Travel Log 13: “Connecting Rites of Passage and Digital Storytelling” by Bryan Riemer. Cork, Ireland

I believe the definition of a rite of passage was stated very well by the Global Journal for Community Psychology Practice in which they said, “A modern day rite of passage is achieved when parents and the community create and participate in experiences which are perceived to be transformative by youth and, in fact, offer them increased status within the community and facilitate their healthy transition through adolescence” (Blumenkrantz, p.43). The most well-known rite of passage in America is definitely an individual’s 21st birthday. This is the age at which you are legal to gamble, smoke and consume liquor in America and it is seen as a very big deal by both family and friends. In Europe, turning 21 is not as big of a deal considering you are legal to do the activities stated above at the age of 18. Now I personally will not be turning 21 in Ireland, but some of my American friends who are also in Ireland are turning 21. The Irish understand that Americans turning 21 is a big deal and they will say happy birthday but I am not sure how I would feel about not celebrating my 21st birthday in America where it means so much more.

While reading the article by Blumenkrantz I also started to think about my digital story. As I was reading through the twenty elements of rites of passage there were a few in particular that really stood out to me. The first one that caught my attention was number twelve: time alone for reflection. During my time here I am taking a very light course load compared to what I would be doing at Quinnipiac and have had a lot of free time on my hands. Since I have never had this much free time I wasn’t sure what to do with it at first, but after a week or two I began to get into a routine. Part of that routine is to sit at my desk and write down how I have changed as an individual and how I have changed the community for that week. When individuals do something that will better themselves or those around them. They do not realize it at first, the individual has to sit and think back on what they did and why they did it in order to fully understand how it has benefitted themselves or the community.

Another element of rites of passage that pertains to my journey abroad is number eight: adversity or personal challenges. When I first got to Ireland back in August I thought it was going to be a difficult transition because I have never been that great with change. On arrival I definitely felt some nerves and anxiety but nothing as bad as I was expecting. I was so prepared for the worst that when everything went smoothly I fit right in to my new home.

A third element of rites of passage that I can personally relate to is number four: you can only bring someone as far as you have been yourself. Before coming abroad I was trying to get advice from my older brother about what it would be like considering he has already been abroad. All the information he told me while I was in America didn’t necessarily stick because I could not experience it first-hand but once I got to Ireland all of it made sense. Now that I have been abroad I feel as though I can assist other who are thinking of going abroad in the future by giving them sound advice.

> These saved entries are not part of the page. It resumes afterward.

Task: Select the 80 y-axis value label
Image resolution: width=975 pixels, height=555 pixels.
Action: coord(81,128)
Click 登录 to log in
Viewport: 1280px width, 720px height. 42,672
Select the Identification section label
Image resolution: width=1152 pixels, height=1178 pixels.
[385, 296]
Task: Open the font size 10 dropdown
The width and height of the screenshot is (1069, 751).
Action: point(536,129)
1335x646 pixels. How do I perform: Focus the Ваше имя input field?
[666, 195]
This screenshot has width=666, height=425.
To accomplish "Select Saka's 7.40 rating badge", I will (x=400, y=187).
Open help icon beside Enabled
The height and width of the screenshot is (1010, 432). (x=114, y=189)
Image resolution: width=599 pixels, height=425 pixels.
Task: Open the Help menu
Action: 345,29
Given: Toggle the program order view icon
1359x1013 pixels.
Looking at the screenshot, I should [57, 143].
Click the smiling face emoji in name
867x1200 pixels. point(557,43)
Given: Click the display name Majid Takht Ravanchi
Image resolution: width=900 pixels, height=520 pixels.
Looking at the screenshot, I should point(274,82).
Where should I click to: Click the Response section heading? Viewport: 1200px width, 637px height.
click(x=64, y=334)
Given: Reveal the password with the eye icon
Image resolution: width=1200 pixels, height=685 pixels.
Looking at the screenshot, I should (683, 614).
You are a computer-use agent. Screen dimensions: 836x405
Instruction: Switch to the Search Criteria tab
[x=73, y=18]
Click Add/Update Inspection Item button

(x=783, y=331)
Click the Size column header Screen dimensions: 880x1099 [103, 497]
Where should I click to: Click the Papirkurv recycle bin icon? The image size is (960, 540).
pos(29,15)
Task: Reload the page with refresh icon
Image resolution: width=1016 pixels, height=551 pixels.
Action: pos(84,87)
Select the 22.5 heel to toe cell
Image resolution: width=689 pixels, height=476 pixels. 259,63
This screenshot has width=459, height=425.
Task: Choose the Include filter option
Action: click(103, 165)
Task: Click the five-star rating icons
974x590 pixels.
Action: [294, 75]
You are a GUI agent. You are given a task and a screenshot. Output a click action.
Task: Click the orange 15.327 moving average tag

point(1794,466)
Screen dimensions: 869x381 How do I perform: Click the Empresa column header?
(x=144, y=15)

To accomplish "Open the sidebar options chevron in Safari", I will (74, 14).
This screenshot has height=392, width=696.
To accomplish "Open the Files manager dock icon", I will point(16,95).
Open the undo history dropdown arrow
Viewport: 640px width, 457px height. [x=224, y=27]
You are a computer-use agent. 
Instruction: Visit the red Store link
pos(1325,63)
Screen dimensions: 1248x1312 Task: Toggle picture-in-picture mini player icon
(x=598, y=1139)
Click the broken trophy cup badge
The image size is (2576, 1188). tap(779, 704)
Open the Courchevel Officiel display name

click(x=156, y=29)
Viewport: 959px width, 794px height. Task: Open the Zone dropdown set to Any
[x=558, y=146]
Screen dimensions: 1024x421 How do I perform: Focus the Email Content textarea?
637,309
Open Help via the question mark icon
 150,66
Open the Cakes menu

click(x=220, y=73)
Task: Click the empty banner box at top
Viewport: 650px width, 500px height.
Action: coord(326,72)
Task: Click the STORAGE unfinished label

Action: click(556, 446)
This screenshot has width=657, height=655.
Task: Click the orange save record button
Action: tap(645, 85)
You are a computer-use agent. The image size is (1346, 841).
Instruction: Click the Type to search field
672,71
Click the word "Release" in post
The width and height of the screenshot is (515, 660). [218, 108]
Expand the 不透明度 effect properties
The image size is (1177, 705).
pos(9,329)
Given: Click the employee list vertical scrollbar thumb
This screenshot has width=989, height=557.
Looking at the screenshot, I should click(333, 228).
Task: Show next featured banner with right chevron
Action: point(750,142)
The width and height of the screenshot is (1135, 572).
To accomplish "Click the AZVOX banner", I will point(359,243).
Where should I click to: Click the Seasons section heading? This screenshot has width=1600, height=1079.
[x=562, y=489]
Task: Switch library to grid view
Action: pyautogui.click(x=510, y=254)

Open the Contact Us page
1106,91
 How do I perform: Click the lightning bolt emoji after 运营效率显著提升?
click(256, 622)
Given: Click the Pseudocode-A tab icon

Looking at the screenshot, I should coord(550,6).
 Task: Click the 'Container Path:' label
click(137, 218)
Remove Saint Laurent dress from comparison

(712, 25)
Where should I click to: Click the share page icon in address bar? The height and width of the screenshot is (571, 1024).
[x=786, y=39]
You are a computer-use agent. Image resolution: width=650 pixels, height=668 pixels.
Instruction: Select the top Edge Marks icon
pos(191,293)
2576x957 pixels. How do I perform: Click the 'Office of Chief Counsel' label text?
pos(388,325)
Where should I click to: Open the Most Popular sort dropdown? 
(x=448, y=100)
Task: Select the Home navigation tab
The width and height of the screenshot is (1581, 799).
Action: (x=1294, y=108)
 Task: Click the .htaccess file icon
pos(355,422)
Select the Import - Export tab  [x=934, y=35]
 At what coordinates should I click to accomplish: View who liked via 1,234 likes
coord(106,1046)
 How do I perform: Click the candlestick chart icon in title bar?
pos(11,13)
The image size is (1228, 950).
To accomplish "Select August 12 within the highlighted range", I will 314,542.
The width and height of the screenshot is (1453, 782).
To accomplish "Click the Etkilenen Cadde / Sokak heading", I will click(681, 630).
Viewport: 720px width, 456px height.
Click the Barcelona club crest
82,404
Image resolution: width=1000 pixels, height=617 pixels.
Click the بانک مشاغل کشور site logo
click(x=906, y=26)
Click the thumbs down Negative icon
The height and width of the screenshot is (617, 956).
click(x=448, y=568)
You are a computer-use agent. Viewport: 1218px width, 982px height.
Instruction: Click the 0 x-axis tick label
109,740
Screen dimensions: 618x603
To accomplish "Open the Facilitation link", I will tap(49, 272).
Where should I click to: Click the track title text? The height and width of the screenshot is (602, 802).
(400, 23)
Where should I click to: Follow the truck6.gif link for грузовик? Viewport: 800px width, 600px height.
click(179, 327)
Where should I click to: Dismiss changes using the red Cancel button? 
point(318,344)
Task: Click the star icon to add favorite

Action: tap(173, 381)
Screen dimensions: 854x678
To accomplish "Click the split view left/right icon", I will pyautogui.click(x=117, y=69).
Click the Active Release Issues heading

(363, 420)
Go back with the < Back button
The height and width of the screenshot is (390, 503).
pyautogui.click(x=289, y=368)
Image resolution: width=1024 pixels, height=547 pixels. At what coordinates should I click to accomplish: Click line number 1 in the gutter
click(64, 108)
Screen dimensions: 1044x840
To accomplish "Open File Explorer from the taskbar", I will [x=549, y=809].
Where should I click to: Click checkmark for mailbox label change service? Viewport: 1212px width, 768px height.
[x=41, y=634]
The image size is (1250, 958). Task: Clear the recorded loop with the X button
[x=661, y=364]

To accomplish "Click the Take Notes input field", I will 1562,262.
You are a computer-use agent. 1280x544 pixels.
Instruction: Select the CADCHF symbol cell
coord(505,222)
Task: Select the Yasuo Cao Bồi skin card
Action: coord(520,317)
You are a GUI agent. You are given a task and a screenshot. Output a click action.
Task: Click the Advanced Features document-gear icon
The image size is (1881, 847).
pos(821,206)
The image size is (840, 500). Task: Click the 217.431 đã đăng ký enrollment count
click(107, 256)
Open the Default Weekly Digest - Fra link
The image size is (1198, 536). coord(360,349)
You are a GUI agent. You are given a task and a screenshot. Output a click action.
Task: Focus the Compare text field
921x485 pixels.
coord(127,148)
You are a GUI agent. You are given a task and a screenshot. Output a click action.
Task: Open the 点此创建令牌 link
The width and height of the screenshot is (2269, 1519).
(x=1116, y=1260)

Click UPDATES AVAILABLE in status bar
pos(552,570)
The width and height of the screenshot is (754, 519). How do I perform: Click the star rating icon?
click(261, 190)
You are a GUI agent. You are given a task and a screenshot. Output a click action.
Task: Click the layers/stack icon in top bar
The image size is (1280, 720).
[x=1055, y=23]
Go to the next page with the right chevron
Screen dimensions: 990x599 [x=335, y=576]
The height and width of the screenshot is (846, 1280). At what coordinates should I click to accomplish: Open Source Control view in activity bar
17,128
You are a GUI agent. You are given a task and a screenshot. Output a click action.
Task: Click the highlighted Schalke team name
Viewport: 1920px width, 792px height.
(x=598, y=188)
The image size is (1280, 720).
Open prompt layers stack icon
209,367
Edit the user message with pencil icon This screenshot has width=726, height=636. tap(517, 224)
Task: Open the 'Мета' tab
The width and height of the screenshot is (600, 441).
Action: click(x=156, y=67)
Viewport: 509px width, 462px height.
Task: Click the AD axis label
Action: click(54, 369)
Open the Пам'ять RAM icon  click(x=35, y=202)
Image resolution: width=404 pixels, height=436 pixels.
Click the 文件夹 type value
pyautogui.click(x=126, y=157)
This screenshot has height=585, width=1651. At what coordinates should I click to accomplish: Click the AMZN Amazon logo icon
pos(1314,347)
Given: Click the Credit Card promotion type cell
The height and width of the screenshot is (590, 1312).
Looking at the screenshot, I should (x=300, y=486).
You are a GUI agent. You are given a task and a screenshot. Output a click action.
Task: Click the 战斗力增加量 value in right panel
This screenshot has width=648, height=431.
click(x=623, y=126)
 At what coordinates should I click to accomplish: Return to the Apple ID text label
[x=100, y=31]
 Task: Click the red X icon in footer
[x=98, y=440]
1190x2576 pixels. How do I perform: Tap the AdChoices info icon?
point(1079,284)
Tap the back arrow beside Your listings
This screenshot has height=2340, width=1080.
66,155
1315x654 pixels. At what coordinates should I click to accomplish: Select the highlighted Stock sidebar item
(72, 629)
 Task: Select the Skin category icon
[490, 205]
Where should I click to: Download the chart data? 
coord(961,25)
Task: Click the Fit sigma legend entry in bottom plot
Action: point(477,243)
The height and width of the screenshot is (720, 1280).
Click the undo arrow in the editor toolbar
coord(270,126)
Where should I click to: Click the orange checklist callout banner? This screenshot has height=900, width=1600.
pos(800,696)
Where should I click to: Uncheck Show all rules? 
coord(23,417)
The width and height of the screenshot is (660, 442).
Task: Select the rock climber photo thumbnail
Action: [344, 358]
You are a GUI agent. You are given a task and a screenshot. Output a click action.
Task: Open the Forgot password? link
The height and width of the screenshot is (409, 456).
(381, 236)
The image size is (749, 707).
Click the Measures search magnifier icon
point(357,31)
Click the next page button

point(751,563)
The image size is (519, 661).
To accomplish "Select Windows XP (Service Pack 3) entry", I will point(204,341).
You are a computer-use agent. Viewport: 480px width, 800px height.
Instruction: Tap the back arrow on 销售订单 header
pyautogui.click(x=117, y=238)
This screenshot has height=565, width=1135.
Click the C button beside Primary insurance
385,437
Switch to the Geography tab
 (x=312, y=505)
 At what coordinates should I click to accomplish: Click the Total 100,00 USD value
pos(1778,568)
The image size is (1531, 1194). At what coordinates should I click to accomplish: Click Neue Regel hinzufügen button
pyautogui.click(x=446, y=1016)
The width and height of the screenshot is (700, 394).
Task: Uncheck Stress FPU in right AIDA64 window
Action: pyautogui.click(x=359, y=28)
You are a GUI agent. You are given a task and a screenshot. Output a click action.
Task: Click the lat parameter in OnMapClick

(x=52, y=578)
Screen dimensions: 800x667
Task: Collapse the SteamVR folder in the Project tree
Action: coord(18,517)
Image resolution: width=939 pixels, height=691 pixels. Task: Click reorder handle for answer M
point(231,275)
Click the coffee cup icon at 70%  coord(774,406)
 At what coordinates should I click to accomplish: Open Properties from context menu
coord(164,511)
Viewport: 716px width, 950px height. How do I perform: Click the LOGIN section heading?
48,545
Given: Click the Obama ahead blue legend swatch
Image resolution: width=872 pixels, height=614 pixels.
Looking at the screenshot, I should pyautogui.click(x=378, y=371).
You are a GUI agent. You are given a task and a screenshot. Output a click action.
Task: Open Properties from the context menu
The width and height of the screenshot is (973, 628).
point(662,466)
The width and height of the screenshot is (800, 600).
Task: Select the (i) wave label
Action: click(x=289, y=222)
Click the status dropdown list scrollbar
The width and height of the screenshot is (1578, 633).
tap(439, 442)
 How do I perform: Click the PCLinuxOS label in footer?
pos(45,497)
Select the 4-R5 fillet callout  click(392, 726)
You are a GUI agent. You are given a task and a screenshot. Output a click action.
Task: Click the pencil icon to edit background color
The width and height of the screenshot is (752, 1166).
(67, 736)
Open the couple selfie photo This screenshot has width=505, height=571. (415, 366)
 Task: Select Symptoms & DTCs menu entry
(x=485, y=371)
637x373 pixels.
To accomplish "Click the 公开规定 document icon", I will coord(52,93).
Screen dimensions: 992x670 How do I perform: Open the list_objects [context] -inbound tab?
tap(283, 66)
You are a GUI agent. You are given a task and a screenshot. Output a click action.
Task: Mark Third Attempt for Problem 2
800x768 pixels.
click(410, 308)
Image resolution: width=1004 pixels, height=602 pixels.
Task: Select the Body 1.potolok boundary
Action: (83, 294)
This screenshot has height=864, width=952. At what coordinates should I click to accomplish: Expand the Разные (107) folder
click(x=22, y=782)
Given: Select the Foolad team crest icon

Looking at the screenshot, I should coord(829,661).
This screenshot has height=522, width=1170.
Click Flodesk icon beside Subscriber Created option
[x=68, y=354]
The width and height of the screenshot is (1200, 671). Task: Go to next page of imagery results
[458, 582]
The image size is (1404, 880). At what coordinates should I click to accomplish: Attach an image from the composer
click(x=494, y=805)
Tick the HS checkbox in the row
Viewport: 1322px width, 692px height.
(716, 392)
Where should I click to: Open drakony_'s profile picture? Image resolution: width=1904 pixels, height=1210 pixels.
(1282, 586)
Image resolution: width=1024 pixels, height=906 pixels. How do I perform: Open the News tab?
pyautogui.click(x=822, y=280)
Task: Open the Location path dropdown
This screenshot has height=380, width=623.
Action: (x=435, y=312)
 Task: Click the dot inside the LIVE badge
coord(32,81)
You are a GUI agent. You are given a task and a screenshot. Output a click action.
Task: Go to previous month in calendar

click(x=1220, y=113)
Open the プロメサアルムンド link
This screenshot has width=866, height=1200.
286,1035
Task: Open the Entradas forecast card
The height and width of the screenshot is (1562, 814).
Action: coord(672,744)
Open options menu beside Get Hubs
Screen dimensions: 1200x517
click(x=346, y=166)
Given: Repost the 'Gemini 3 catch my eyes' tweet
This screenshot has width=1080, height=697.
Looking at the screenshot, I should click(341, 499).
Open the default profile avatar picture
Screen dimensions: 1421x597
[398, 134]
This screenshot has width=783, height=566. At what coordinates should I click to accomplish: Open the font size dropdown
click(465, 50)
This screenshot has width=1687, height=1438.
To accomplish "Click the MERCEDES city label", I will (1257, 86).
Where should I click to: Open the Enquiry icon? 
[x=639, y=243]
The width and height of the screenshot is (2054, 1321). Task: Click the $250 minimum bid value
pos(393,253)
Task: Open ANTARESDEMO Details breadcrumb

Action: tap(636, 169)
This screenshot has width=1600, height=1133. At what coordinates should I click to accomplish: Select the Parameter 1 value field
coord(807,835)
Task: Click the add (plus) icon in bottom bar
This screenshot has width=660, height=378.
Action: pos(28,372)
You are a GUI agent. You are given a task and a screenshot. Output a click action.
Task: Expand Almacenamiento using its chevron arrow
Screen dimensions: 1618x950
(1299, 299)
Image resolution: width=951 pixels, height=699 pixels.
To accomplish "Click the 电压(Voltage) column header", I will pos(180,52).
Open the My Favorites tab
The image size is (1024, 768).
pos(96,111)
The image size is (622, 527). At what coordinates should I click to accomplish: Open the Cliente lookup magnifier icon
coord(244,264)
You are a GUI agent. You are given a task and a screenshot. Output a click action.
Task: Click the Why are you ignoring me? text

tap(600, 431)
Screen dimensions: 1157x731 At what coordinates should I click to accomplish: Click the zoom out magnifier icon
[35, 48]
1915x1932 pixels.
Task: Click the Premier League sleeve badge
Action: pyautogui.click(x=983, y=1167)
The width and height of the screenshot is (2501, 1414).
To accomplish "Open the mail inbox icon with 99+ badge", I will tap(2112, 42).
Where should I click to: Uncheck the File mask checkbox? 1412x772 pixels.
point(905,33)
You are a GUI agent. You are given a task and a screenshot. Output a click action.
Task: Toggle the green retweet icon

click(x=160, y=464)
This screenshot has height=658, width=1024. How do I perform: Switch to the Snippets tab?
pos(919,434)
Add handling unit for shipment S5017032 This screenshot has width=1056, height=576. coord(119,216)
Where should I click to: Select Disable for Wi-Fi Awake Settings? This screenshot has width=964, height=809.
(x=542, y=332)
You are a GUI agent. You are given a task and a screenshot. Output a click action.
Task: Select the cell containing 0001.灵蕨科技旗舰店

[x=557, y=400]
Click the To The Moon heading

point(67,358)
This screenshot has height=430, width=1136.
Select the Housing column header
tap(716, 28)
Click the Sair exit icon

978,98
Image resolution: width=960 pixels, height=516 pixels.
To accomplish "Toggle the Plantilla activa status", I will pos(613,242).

After watching the three digital story examples I can really only relate to Rachel Cox, Paris, France journey. She begins her video off by saying how she was lost and nervous which is exactly how I felt when first arriving in Ireland. She then proceeds to talk about how she has made friends with her neighbor and how she was able to speak more French then she had ever learned in school. Rachel then talks about how she took in the nature around her, which I can relate with considering how beautiful Ireland is in the fall. As I watched the video I kept thinking how this could be me and how much insight I got into how my video will look.


3 thoughts on “Travel Log 13: “Connecting Rites of Passage and Digital Storytelling” by Bryan Riemer. Cork, Ireland

  1. Bryan,
    I wish I had written down my thoughts and feelings like you seem to have done early on. It definitely helps in reflection and keeping that reflection for further reflection later on. I can relate a lot to your perception of “you can only bring someone as far as you have been yourself.” Before coming to Cork, I was trying to find out as much information as possible about the area but, like you, could not fully comprehend the information I was given. This was mainly due to me not being in the area and having to actually experience the area myself to fully understand the information people relayed to me.


  2. Bryan, I really liked how you said you take the time to write down how you’ve changed as an individual and how you changed the community. I too write things down in a notepad in my phone whenever I have a moment alone to think about things. However, I write about more how I’ve changed and how I’ve felt through my experiences. The act of writing something down is so powerful. It really helps you to collect your thoughts and consolidate them to make something greater. Spending time alone for reflection is something I always find myself doing.


  3. Bryan, I also connected to number four but in a different way. I felt as if through this experience and knowing how far I have gone and how much I have learned and grown from this experience I will be better able to teach others about the global community to help eliminate stereotypes and help others to see the power of traveling and how beneficial it can be for everyone. I thought number 4 was a very powerful quote.